WARUM RÜCKWÄRTS FAHREN?
Rund um Reboarder tauchen in der Beratung immer wieder die gleichen Fragen auf:
Ist rückwärts wirklich sicherer?
Wie lange sollte ein Kind so fahren?
Und was ist mit den Beinen, dem Platz oder möglicher Übelkeit?
In diesem Artikel beantworten wir die häufigsten Fragen rund um das rückwärts gerichtete Fahren – klar, verständlich und auf Basis unserer täglichen Beratung.
1. Warum rückwärts Fahren einen echten Unterschied macht

Rückwärts gerichtete Kindersitze reduzieren die Gefahr schwerer Verletzungen bei einem Frontalunfall um ca. 90%, vorwärts gerichtete dagegen um ca. 60%.
Bei einem Aufprall wird die entstehende, massive Kraft über den ganzen Oberkörper verteilt und dieser in die Schale gedrückt.

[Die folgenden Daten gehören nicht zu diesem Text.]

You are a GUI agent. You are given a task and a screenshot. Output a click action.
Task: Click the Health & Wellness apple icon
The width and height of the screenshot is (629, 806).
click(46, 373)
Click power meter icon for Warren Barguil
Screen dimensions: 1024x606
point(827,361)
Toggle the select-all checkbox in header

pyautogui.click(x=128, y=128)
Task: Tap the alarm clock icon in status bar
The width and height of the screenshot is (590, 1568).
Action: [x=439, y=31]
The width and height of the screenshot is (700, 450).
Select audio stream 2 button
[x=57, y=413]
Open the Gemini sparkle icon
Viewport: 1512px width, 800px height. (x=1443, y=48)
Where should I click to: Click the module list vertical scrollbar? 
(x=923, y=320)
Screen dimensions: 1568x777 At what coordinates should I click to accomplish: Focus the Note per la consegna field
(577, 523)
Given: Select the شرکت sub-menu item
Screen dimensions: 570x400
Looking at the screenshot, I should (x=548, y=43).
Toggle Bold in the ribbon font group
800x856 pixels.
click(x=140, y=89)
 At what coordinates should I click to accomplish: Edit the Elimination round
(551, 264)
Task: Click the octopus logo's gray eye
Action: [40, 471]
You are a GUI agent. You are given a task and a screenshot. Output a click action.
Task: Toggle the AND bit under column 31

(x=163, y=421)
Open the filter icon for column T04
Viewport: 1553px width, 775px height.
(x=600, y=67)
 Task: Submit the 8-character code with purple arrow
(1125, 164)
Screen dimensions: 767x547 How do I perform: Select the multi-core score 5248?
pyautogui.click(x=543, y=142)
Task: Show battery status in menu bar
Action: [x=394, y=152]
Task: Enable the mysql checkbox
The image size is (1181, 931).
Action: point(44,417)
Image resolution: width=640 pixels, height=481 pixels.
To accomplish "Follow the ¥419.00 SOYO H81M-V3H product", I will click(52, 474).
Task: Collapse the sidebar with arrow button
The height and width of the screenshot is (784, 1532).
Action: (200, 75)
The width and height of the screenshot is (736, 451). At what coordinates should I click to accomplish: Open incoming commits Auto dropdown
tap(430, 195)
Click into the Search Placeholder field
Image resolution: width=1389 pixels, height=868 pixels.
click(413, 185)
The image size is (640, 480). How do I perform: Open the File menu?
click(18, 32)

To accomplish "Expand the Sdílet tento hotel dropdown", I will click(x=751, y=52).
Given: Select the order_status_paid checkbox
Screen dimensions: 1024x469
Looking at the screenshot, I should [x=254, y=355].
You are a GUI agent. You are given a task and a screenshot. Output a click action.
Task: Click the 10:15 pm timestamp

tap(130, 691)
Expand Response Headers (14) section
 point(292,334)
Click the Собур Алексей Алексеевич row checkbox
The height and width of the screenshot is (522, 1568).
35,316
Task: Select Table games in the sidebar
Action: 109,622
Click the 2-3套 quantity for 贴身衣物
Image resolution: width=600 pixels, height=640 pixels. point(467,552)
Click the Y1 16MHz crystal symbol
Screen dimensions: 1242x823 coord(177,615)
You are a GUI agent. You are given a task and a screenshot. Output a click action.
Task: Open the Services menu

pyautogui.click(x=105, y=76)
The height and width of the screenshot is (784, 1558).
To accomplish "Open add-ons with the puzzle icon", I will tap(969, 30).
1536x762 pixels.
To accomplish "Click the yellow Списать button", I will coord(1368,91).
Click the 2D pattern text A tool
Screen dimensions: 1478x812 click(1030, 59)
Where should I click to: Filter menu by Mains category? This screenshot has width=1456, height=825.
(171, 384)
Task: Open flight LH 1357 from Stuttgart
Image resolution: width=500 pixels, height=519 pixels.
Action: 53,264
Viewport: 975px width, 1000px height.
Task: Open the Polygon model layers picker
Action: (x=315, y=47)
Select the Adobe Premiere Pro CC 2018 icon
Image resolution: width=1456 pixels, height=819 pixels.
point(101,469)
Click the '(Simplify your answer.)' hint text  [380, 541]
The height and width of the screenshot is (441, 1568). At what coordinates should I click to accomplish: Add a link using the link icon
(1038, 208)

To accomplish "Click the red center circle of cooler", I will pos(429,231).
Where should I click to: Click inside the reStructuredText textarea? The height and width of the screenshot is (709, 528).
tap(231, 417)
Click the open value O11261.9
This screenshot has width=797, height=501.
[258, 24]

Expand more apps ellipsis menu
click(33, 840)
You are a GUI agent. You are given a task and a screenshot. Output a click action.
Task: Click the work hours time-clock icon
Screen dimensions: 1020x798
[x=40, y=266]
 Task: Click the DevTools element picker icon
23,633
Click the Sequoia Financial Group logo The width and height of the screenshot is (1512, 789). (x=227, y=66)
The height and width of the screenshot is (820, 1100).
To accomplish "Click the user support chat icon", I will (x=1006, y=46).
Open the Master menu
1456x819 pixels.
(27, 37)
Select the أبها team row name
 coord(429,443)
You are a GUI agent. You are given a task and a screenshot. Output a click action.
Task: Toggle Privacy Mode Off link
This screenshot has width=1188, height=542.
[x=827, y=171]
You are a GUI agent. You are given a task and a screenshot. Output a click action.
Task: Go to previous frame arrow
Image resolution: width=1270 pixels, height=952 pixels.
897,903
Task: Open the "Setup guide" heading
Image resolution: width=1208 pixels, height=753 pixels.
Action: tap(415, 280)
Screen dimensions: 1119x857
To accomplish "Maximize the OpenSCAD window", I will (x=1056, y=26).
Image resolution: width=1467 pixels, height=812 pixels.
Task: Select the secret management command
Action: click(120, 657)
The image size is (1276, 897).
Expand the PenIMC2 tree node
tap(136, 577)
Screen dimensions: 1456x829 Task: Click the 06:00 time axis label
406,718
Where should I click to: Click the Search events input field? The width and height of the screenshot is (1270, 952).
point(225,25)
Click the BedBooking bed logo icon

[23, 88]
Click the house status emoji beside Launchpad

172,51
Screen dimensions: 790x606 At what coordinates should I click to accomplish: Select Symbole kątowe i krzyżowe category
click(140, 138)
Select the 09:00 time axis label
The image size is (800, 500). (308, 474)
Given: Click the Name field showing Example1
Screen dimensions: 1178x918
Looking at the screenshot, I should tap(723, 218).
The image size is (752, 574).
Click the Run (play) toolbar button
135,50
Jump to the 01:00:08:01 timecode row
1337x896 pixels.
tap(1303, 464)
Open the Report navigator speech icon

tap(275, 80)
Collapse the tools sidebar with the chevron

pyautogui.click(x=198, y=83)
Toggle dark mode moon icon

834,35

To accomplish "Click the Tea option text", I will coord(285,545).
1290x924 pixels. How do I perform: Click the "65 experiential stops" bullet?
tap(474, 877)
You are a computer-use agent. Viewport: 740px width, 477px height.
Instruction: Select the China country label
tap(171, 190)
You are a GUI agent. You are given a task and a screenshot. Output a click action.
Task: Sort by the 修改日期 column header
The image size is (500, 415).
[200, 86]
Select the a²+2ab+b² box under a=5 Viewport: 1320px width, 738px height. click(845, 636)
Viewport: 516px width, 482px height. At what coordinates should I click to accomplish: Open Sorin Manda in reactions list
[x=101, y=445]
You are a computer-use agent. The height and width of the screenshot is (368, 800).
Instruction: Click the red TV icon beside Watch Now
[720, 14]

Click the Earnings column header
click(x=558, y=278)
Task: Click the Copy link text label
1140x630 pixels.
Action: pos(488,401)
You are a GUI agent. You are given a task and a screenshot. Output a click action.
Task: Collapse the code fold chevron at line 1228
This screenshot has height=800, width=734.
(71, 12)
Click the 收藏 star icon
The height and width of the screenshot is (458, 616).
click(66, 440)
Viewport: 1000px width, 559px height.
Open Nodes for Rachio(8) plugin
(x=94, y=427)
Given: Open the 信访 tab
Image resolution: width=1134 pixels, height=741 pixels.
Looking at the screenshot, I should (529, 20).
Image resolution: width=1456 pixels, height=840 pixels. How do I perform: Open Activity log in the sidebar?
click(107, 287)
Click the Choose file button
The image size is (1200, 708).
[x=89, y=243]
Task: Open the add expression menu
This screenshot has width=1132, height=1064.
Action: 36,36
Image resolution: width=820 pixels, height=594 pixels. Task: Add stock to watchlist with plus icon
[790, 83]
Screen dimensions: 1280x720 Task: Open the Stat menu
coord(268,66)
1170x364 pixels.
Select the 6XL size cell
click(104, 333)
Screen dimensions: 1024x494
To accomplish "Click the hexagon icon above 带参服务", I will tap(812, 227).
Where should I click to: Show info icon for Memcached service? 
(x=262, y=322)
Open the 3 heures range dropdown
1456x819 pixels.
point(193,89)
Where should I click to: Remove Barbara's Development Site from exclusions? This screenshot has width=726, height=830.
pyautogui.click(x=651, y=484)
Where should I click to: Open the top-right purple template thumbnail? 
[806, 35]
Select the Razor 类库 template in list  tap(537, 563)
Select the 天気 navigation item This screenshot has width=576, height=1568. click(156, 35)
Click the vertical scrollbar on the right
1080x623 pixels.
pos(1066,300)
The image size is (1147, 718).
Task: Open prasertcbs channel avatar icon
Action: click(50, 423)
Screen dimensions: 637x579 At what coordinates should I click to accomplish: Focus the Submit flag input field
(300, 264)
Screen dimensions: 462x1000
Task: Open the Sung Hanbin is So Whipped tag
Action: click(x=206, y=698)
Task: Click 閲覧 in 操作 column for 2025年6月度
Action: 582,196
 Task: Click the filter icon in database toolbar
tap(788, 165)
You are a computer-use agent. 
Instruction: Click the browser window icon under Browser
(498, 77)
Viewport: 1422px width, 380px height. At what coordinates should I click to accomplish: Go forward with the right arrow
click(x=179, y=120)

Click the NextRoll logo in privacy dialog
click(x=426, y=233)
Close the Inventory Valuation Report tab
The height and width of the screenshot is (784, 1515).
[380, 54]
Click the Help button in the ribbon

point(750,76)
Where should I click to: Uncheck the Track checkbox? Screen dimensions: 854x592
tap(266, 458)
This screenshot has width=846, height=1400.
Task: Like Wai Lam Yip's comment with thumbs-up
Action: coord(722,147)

Vorwärts gerichtet fliegen die Kinder nach vorne und die Zugkraft zieht am Kopf. Der Kopf ist im Verhältnis zum Körper ca. 15-20 % größer als bei Erwachsenen und hat so relativ gesehen mehr Gewicht. Ein "Innerer Genickbruch" kann die Folge sein. Durch die starke Zugkraft wird das Rückenmark nämlich in der Wirbelsäule gedehnt. Wird es überdehnt, kann es reißen, was meistens zum Tod oder zur Querschnittslähmung führt.
Kleinkinder sind rückwärts Fahren von der Babyschale gewöhnt, ihnen wird gewöhnlich nicht schneller schlecht und es gibt keinen Grund, dass sie es nicht mögen sollten. Der Gleichgewichtssinn von Kindern bildet sich erst mit 4-6 Jahren in diesem Bereich aus, erst dann beginnt bei manchen Kindern Reiseübelkeit.
Häufig liegt die Unzufriedenheit im Auto an der Liegeposition in der Babyschale, in der man nichts sehen kann. Ziehen die Kinder in den Reboard-Sitz um, ist sofort wieder Ruhe. Der Umzug von einer Babyschale in einen Reboarder ist viel eher möglich, als von einer Babyschale in einen Vorwärts gerichteten Kindersitz. Es gibt eigentlich keine Grenze nach unten, da manche Reboard-Kindersitze schon ab Geburt zugelassen sind und eine gute Ruheposition und spezielle Babyeinlagen haben. Wir empfehlen jedoch trotzdem, Neugeborene zunächst körpergerechter in einer Babyschale zu transportieren. Erst mit Beginn des Sitzalters oder guter Körperspannung sollte euer Kind in einen größeren Kindersitz umziehen.
Es gibt viele gute Gründe, die für einen Reboarder sprechen. Der wichtigste bleibt für uns aber immer derselbe: die bestmögliche Sicherheit für euer Kind.
2. Kann vor einem Reboarder noch jemand sitzen?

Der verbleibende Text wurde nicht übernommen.